- Two US aircraft were dispatched as a "show of force" to get the Syrian vehicles to turn around
- An official said at this time it is not clear if the strike was intended as a warning
The statement said the pro-regime militias "posed a threat to US and partner forces at At Tanf," a remote base in southern Syria near the Syria-Jordan-Iraq border that coalition advisers have used to train "Vetted Syrian Opposition" to aid the fight against ISIS.
Two US aircraft were dispatched as a "show of force" to get the Syrian vehicles to turn around, according to a US official.
The official statement said that the vehicles did not stop despite the show of force and warning shots.
A second US defense official said an airstrike hit the convoy after the vehicles continued toward the base, striking an enemy tank and bulldozer, or front loader-type vehicle.
The airstrikes were considered to be carried out in "self-defense" given the militias' proximity to a base used by elite US and coalition troops.

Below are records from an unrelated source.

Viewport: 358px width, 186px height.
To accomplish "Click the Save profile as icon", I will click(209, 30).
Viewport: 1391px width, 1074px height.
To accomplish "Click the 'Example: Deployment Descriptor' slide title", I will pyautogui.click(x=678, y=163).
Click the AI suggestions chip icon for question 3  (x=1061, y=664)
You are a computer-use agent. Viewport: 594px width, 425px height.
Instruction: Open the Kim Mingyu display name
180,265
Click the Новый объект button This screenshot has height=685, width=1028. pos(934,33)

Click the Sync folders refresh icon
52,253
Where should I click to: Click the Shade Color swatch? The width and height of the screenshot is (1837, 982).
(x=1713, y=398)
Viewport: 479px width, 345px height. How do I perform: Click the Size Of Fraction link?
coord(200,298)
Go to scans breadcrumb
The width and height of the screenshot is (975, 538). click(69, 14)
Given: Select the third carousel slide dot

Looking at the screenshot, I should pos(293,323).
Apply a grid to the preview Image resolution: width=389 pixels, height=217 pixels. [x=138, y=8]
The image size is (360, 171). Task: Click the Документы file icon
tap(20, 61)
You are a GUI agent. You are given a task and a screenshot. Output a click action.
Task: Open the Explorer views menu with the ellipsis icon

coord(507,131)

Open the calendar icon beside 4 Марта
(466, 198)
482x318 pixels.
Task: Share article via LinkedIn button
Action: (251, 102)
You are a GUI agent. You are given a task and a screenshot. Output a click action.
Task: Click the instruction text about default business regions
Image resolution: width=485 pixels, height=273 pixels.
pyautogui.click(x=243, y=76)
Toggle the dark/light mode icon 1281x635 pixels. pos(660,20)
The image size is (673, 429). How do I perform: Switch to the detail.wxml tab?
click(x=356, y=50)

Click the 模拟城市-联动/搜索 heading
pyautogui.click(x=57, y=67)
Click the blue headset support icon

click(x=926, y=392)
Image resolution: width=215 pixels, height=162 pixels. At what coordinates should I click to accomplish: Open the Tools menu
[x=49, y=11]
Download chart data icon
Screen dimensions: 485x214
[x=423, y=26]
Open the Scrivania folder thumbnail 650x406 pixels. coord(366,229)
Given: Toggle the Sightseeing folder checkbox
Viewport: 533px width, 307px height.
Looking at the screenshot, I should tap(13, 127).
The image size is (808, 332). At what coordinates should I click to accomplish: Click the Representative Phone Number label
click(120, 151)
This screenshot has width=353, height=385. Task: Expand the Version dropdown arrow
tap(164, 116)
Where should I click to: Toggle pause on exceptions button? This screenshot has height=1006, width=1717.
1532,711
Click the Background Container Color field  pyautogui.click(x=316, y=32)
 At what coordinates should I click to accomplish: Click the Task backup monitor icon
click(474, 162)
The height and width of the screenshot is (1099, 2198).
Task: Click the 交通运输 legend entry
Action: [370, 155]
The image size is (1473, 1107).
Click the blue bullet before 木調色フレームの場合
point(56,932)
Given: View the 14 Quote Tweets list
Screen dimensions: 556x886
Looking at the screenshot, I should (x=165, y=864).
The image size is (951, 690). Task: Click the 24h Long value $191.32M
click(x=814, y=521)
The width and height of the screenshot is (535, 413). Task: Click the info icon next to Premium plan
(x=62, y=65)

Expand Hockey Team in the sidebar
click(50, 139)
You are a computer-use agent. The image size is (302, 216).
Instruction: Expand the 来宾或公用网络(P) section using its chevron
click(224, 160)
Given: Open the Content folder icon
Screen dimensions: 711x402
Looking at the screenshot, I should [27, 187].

Such deliberate airstrikes against pro-regime forces are extremely rare, with the last such strike being carried out in April in retaliation for the use of chemical weapons.
Pro-Assad Shia militias backed by Iran have historically operated in that area.
A convoy of 20 pro-regime vehicles were headed toward At Tanf Wednesday night, searching vehicles and buildings along the way, according to a US official. Thirteen of the vehicles breached the "de-confliction zone" around the base that is the area that the coalition has communicated to the Russians and their regime alliesto stay away from. The official said five of the vehicles came within 29 kilometers of the base at about midnight EST Thursday when the aircraft were dispatched.
The official statement said that Russia had made "apparent" attempts to "dissuade Syrian pro-regime movement south toward At Tanf," but that those efforts were "unsuccessful."
There is a Syrian regime base nearby, the official said, adding that forces there are equipping to handle about a battalion's worth of troops.